By Stanley Green
Thursday, March 2, 2017

The Bible is an account of God’s project in history. Embedded in the text are human sagas filled with despair, courage, desperation, fear, failure and frailty. In and through it all, the divine intent is to uncover the true nature of God and to give us a glimpse of the purposes of God. The overarching message revealed in these accounts is this: At the heart of God is love, kindness and compassion. God’s design is for healing and fullness of life to be the experience of all humanity and the entire creation. Accordingly, woven through the text are invitations to align with God’s purposes of extending compassion, protection and care to those who are vulnerable and desperate. The widow and the alien, the oppressed and the stranger, the orphan and the refugee are mentioned again and again as those who, in their need, confront God-followers with the occasion to demonstrate the authenticity of their faith. And, just in case we misperceive God’s intent, Jesus reminds us, at the very beginning of his public ministry, that the central charter for his mission focuses on the plight of the suffering and struggling (the blind, the lame, the brokenhearted, the captives). Furthermore, Jesus makes it unmistakably clear that God is particularly concerned that the gospel is received as good news by the poor and the marginalized: “The Spirit of the Lord is upon me for he has anointed me to announce good news to the poor, to bind up the brokenhearted, to set at liberty the oppressed, to give recovery of sight to the blind, and to announce the year of Jubilee” (Luke 4:18-21).

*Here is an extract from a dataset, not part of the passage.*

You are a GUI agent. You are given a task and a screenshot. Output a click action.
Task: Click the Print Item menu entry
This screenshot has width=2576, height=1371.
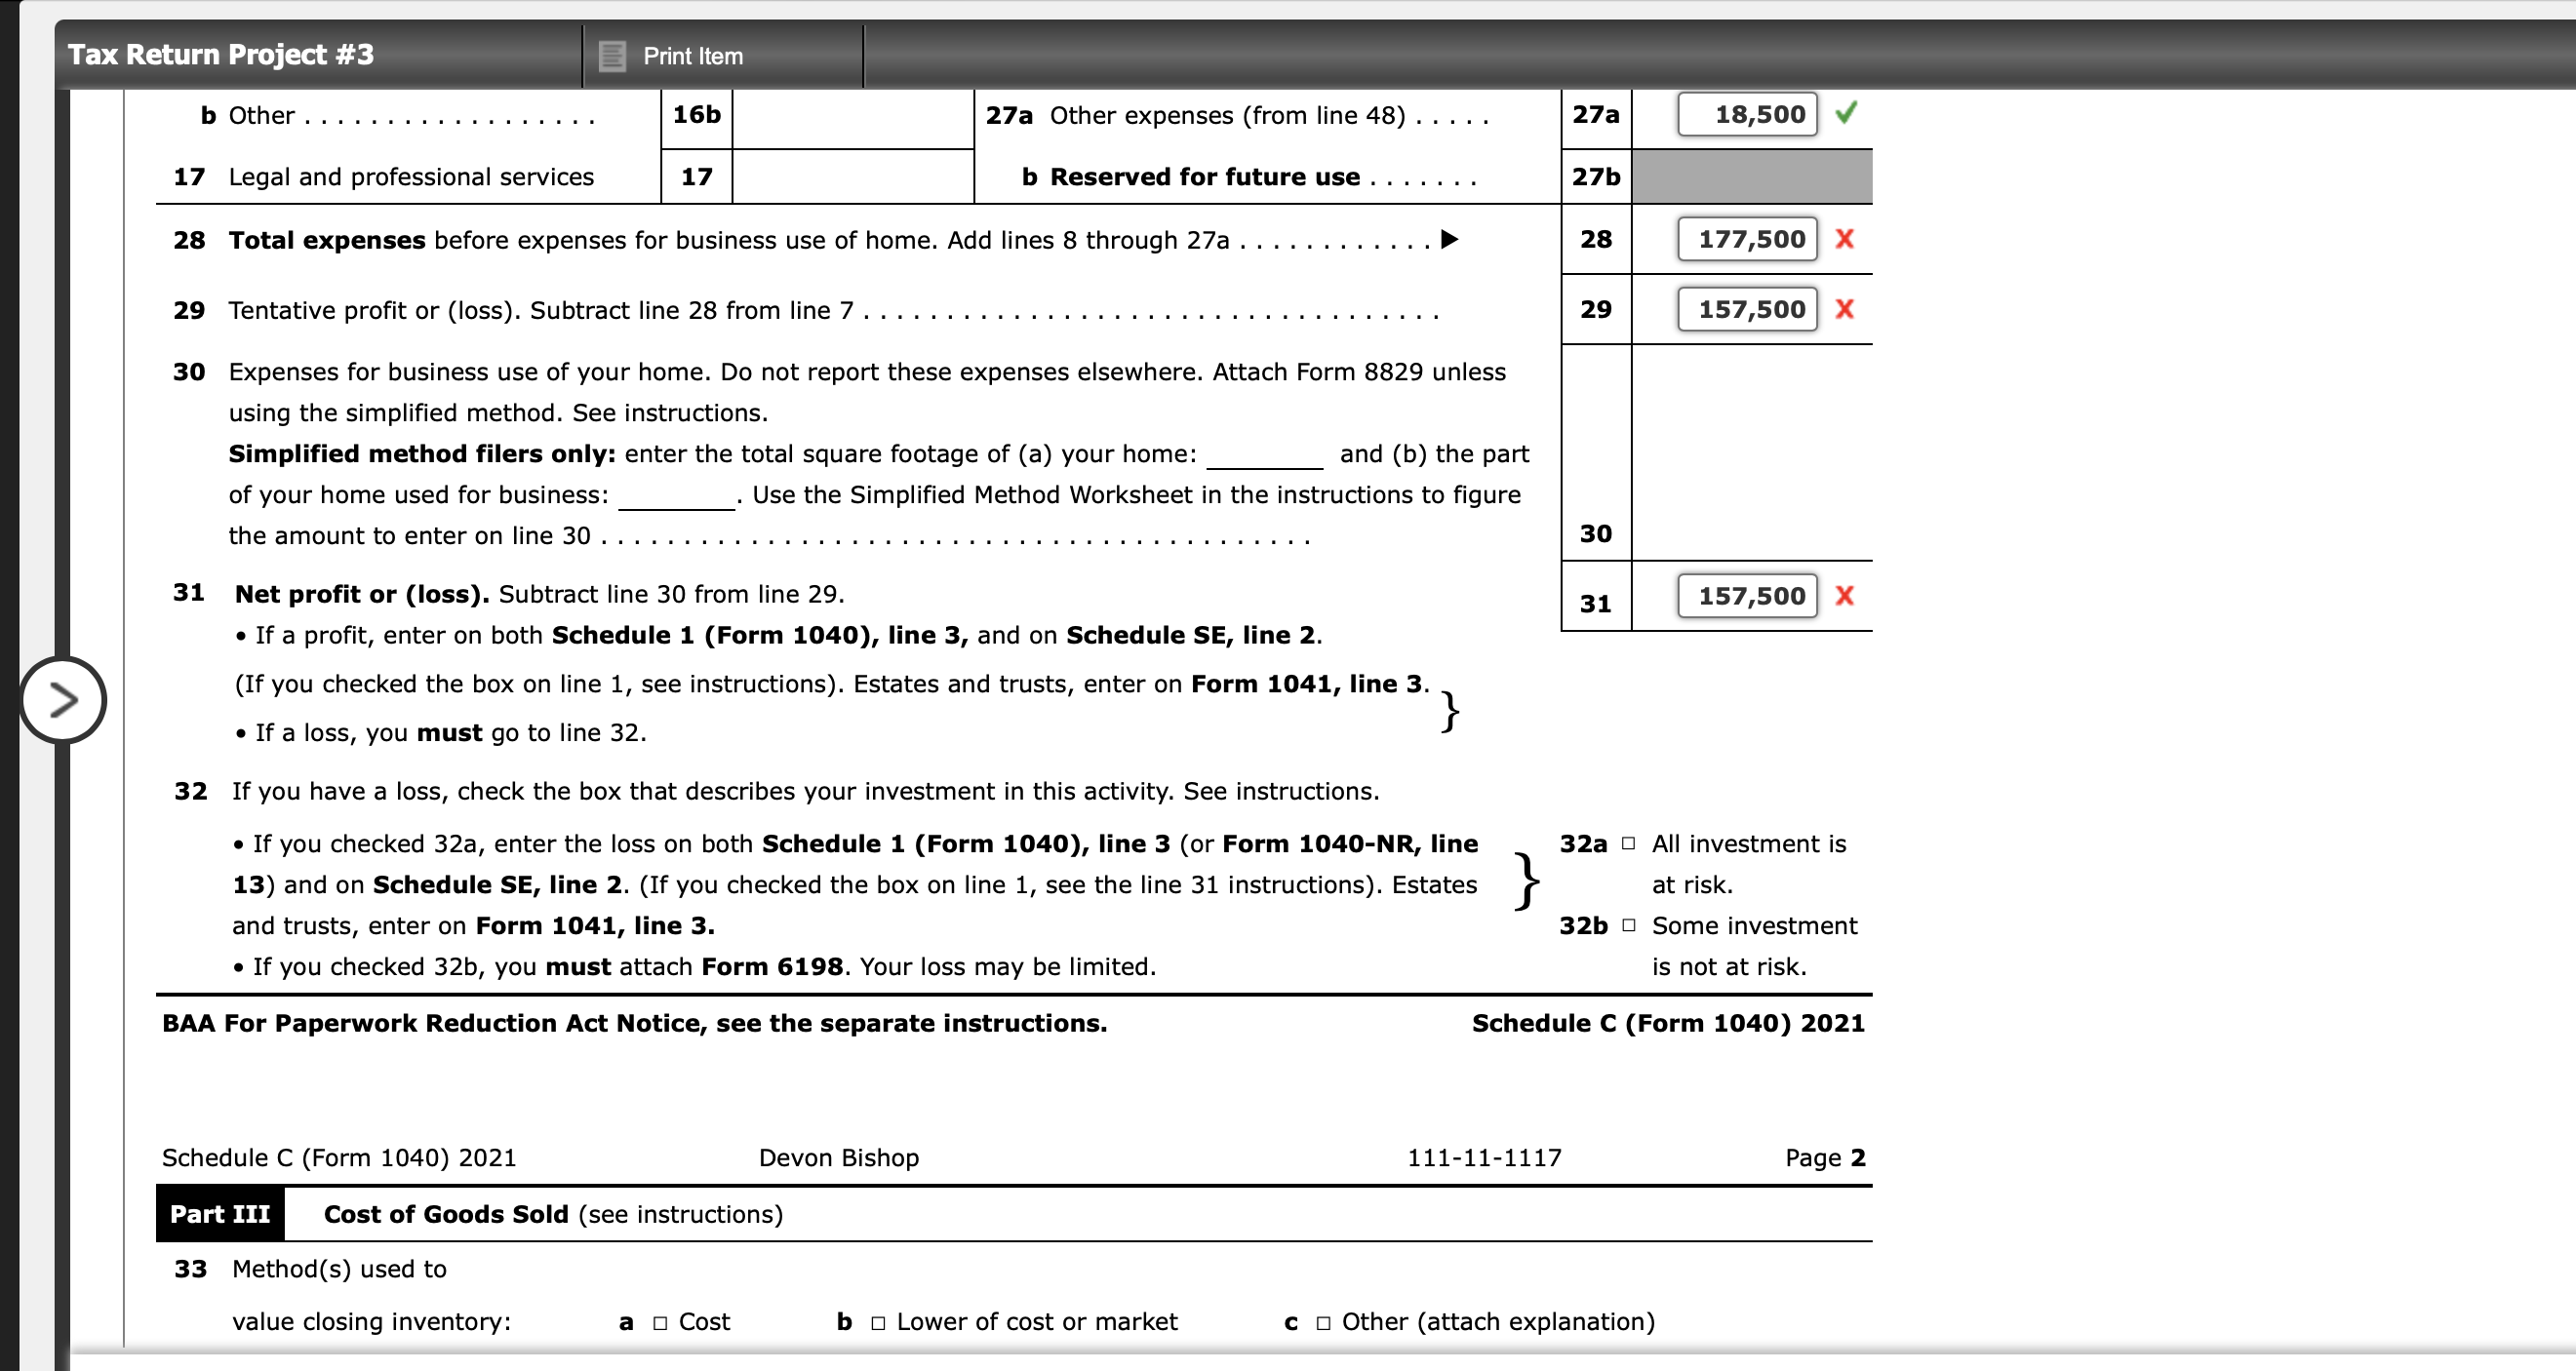coord(693,56)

Refugees are those who dare to migrate across borders. [They move from outside the margins into restricted space – space that is claimed as the preserve of those who are deemed to belong.] Refugees cross the boundaries that delineate who is an insider and who is “other.” Since tribalism is the default expression by which we define social identity, too often negative depictions are constructed, and fear is employed in order to distinguish who belongs from those who don’t. This, however, is an unredeemed impulse. The prophetic tradition in the Older Testament and the evangelical strains of the New Testament bear resounding witness to the divine intent for compassion and care to characterize our response to the alien and stranger. 

When I said “yes” to God’s call to ministry, I became a migrant. I was an outsider, whether in a separate language group and economic status (my ministry among poor, Afrikaans-speaking farm-laborers), or another country (Jamaica, where we were missionaries), or within a different culture (North American Mennonites). Each time I moved from what had become to a new setting, I faced the reality of being an outsider. On each occasion I longed for welcome and embrace, understanding that rejection and even exclusion was a distinct possibility. It is not surprising, thus, that I was drawn to the story of Ruth, her mother-in-law, Naomi, and her husband, Boaz. Ruth, a Moabite woman facing dire straits and great desperation as a widow, decides to accompany her destitute mother-in-law on her return to Israel. As Ruth crosses the border into a foreign land, she carries in her heart the question of every migrant: “What will my fate be? Will I face rejection by the ‘insiders?’” 

The hope I find in this story is located in Naomi’s remembering what it felt like, many decades before, to be herself a stranger and alien. Inspired and instructed by that memory, Naomi embraces as her role the obligation to “look out” for the safety and well-being of this alien woman. Fulfilling her duty, Naomi, the Israelite, said to Ruth, “My daughter, I need to seek some security for you so that all may be well with you” (Ruth 3:1). Naomi is determined that Ruth not only feel welcomed, but that her well-being is ensured. That commitment makes Naomi willing to take some risks related to a wealthy landowner of her tribe. Through Naomi’s diligence and care, Ruth receives not only hospitality, but also an inclusion that inserts this foreigner into the genealogy of Jesus (Matthew 1:5). She is not only rendered an insider, but is given the highest honor of being incorporated into God’s divine plan in the lineage of Jesus.

A touching story, indeed. But it is more. Much more! I choose to believe that this story is also an instruction about how we are to relate to aliens and “outsiders.” Welcome, hospitality, compassion and care are hallmarks of the response of God’s people to those who have become refugees. This is the case whether persons have become refugees as a result of war, violence, suffering or struggle that propel them into the unfamiliar in search of a better land and life.

Many of us, like Naomi, were, in a not-too-distant history, ourselves migrants and aliens. We would do well to be instructed by our need for inclusion and hospitality [when that was our situation] so that we, too, can extend a welcome to those who are [strangers and] foreigners and neighbors today. 

I am thrilled that Mennonite Mission Network is engaged in ministry with refugees in so many places in the world. Also, through our trauma healing work in West Africa, we assist those who are marginalized and vulnerable to experience the welcome and hospitality that God intends for all people. May we, in the spirit of Naomi, respond to the refugee, alien and stranger with the godly sentiment she demonstrated in her words: “… I need to seek some security for you so that all may be well with you.”

​​Stanley W. Green is executive director for Mennonite Mission Network.